Saturday night at Revel Entertainment Center, they’ll have to keep earning it.
Once the bell rings, there are no popularity contests.
Griego-Ortega (12-0, eight knockouts) is scheduled to face Puerto Rico’s Bryan Aquino (12-2, six KOs) in an eight-round flyweight main event.
Torres (24-7-2, 14 KOs) is matched against Louisianan Todd Manuel (21-21, six KOs) in a six-round welterweight co-main event.
Griego-Ortega and Torres have said they neither expect nor want an easy victory.
“It’s time for war, guys,” Griego-Ortega said at Friday’s weigh-in.
Aquino and Manuel, for their part, would love nothing more than to disappoint the local boys’ cheering fans.
Manuel, who last May went 10 rounds in a loss to former world champion Victor Ortiz, said fighting on the other guy’s home turf is nothing new for him.
“I didn’t come out here … to take a loss,” he said of his bout against Torres. “I came to pull the upset of the night.”
As of Friday’s weigh-in, only four fights totaling 22 rounds were scheduled after two previously scheduled bouts fell through.
Doris Robinson, director of boxing for Wrecking Crew Promotions – headed by Danny Ortega, Griego-Ortega’s father – was still seeking an opponent for Albuquerque super bantamweight Justice Jiron after his scheduled opponent withdrew.
Another scheduled bout featuring Albuquerque middleweight Jordanne Garcia became unsalvageable after Garcia’s opponent dropped out.
What the card lacks in depth, however, it promises to make up for in quality.

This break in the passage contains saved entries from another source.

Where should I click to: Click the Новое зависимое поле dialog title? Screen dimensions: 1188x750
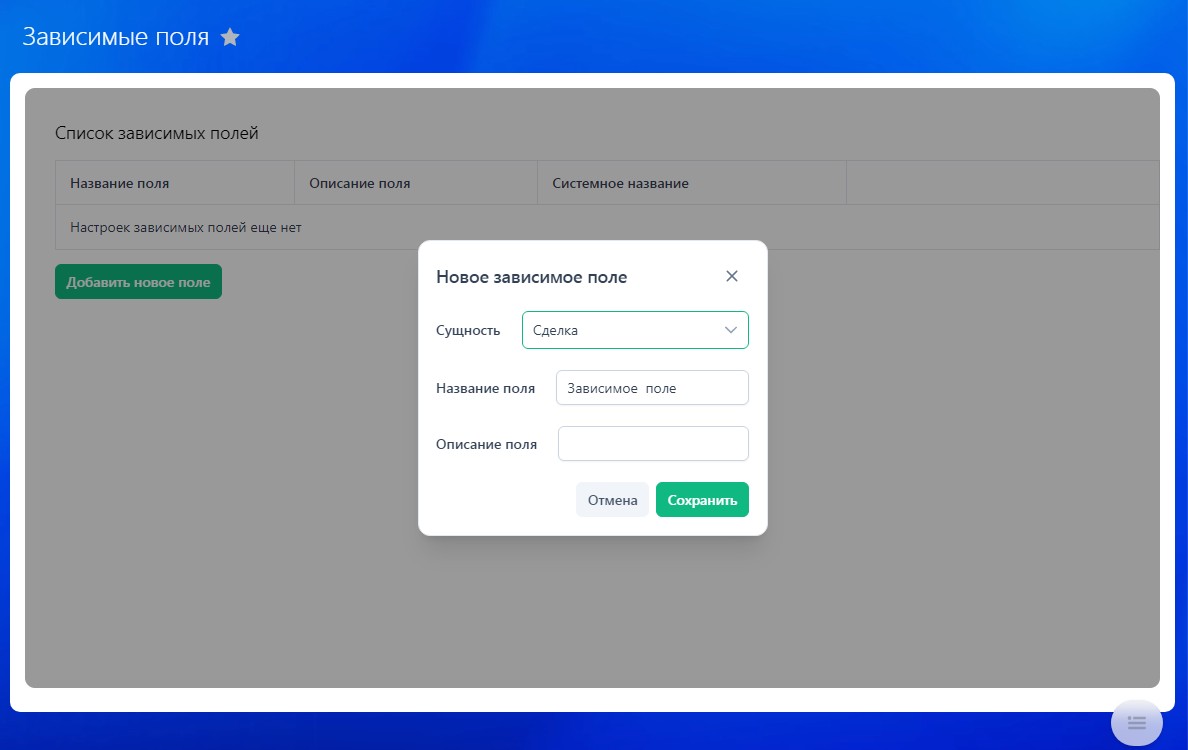[531, 277]
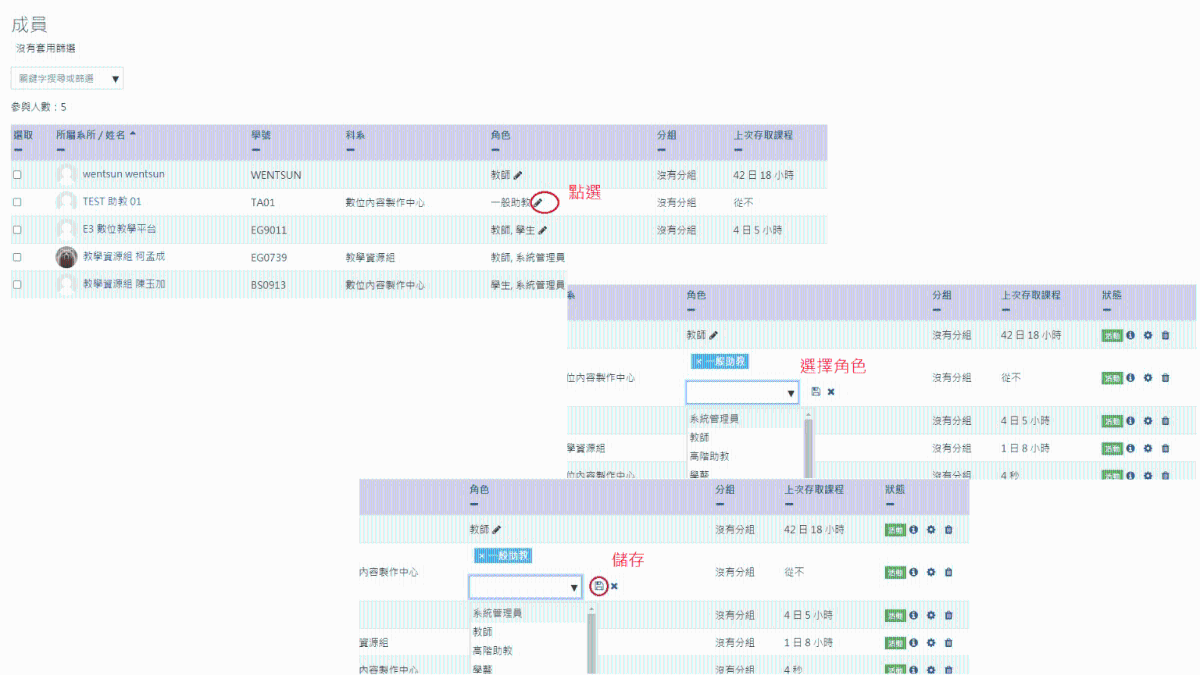Image resolution: width=1200 pixels, height=675 pixels.
Task: Click the red-circled pencil beside 一般助教
Action: point(538,202)
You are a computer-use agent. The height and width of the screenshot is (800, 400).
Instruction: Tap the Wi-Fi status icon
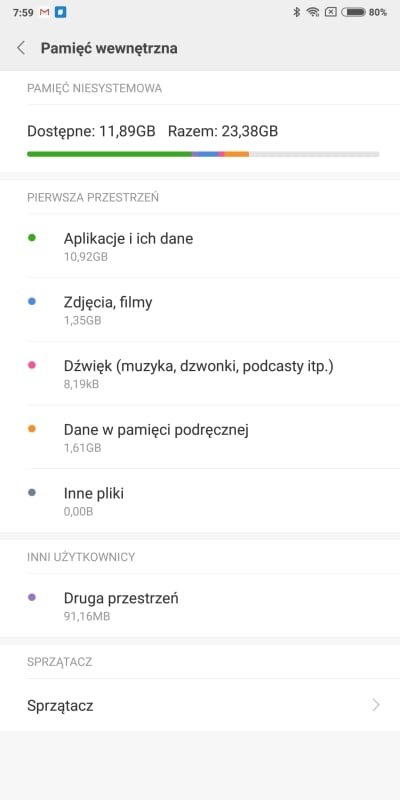tap(313, 12)
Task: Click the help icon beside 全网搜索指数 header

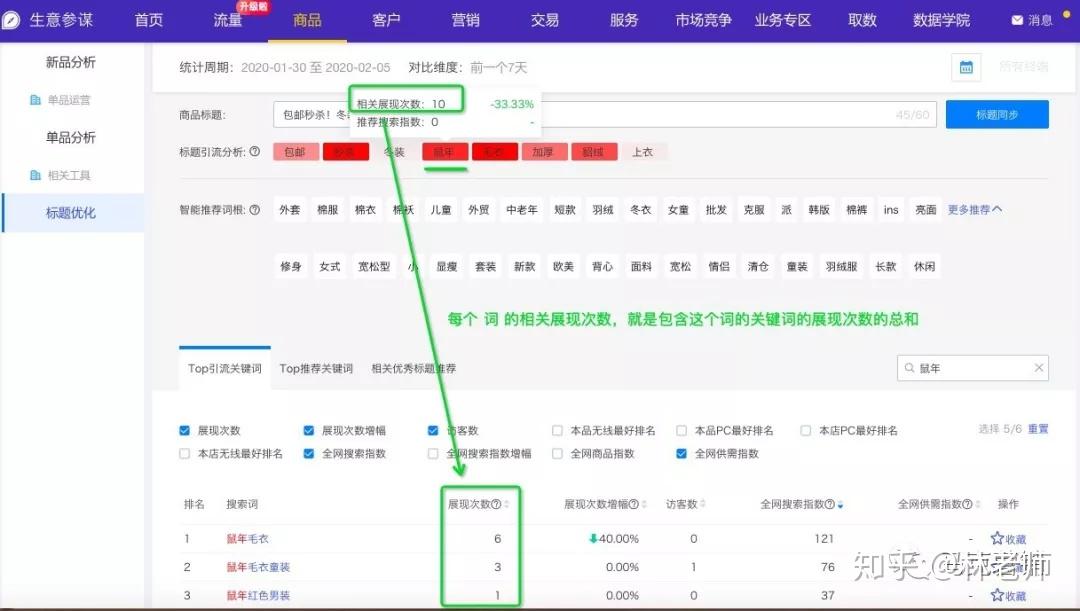Action: 830,504
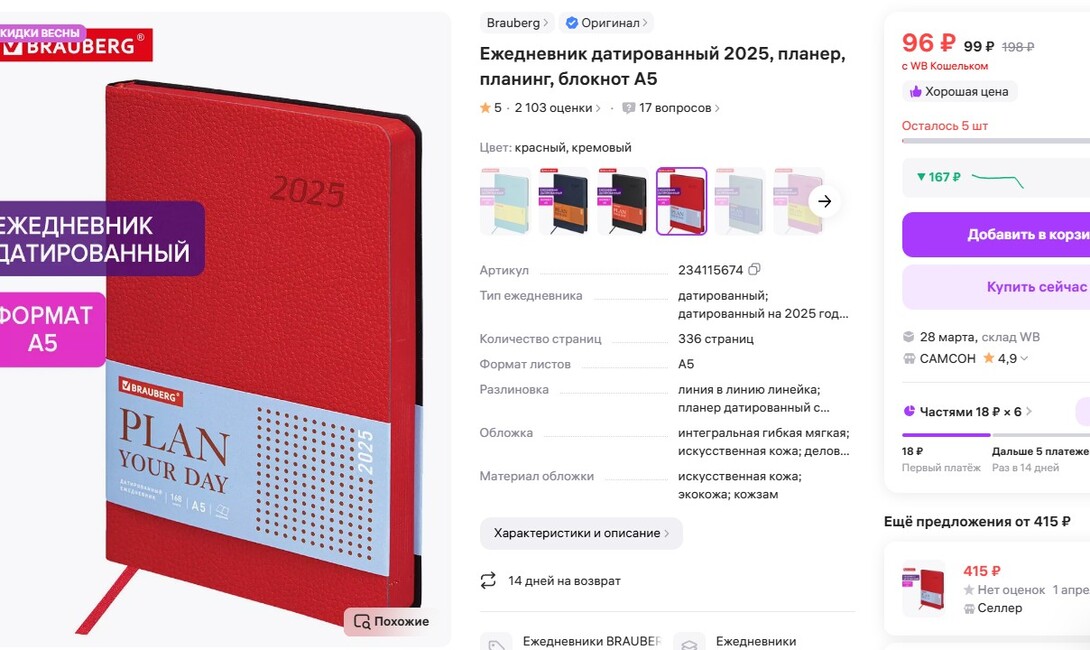Expand Частями 18 ₽ × 6 payment details
This screenshot has width=1090, height=650.
pyautogui.click(x=968, y=412)
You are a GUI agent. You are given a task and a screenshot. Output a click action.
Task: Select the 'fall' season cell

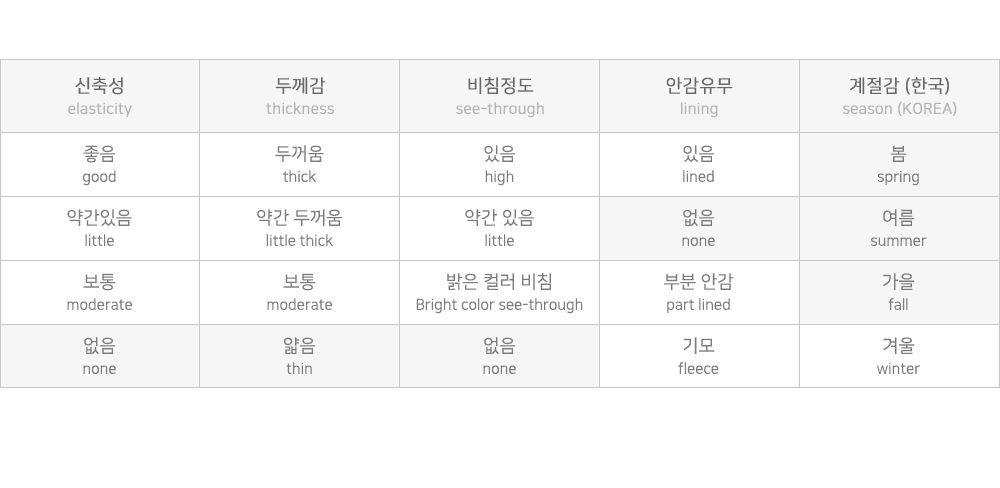point(899,292)
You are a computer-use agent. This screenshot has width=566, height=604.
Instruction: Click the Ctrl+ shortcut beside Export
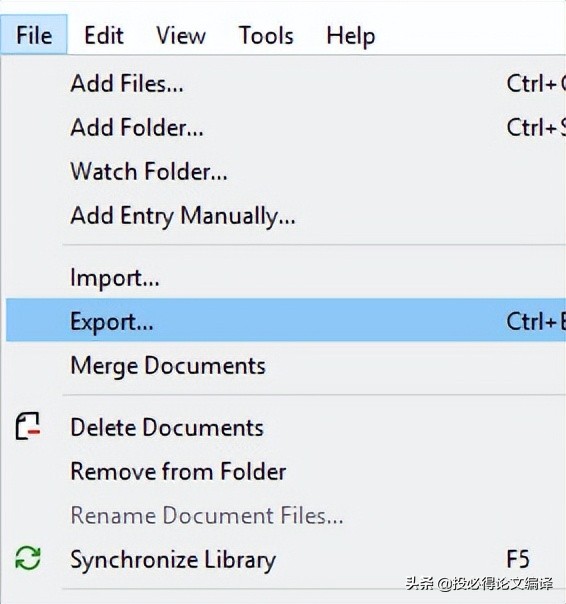pos(536,321)
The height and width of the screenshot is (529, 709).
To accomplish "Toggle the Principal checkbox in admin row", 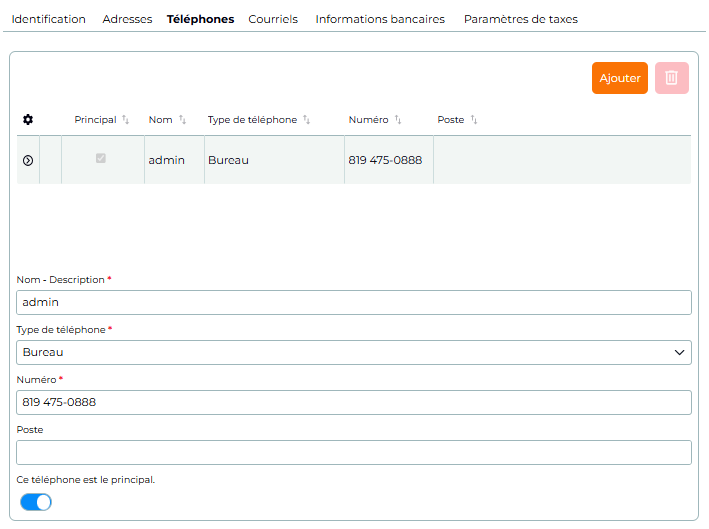I will point(101,158).

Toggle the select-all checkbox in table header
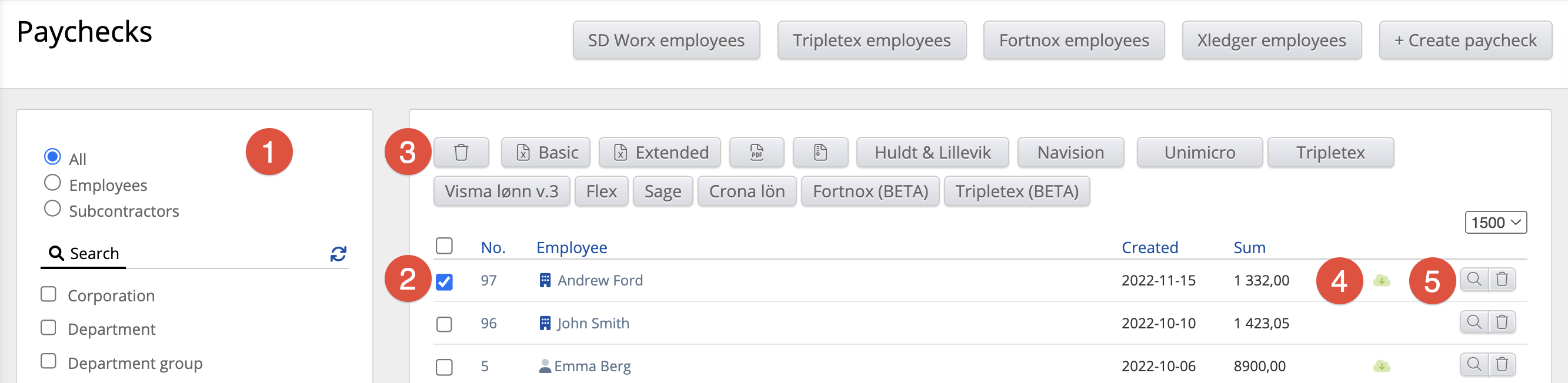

Though nothing in a boxing ring is assured, both the main and co-main events shape up as competitive bouts likely to go the distance.
Given that he’s unbeaten, Griego-Ortega has never been stopped. Nor has Aquino, though he’s faced only one opponent – Ernesto Delgadillo (11-1-2), to whom he lost by unanimous decision in 2017 – with a record comparable to Griego-Ortega’s.
Neither main-event fighter knows a lot about the other.
“There’s not too much on (Aquino),” Griego-Ortega said “A couple of clips, but there’s not too much. We’ve just got to go in there and be able to adjust to anything, and that’s the plan.”
Aquino said he tends not to watch film of an upcoming opponent’s previous bouts.
“You can’t really study fights,” he said. “Every night is different.”
Aquino is left-handed, but Griego-Ortega, an orthodox fighter, has sparred many rounds with Albuquerque southpaw Fidel Maldonado Jr. and expects no problems from that standpoint. Torres, in contrast, believes he knows all he needs to know about Manuel.
“He’s a tough dude, a veteran of the game,” Torres said. “He’s been in the ring with a lot of great experienced fighters and he’s gone the distance with a lot of them.
“So I think just a victory (Saturday) won’t do anything for me. I have to do a victory in big fashion.”
Manuel, a tall welterweight at 6-foot-2, said he viewed Torres’ popularity – obvious to all at the weigh-in – as a source of motivation.
“It makes me want to go even harder,” he said, “to prove to everyone that I’m one of the best in the game.”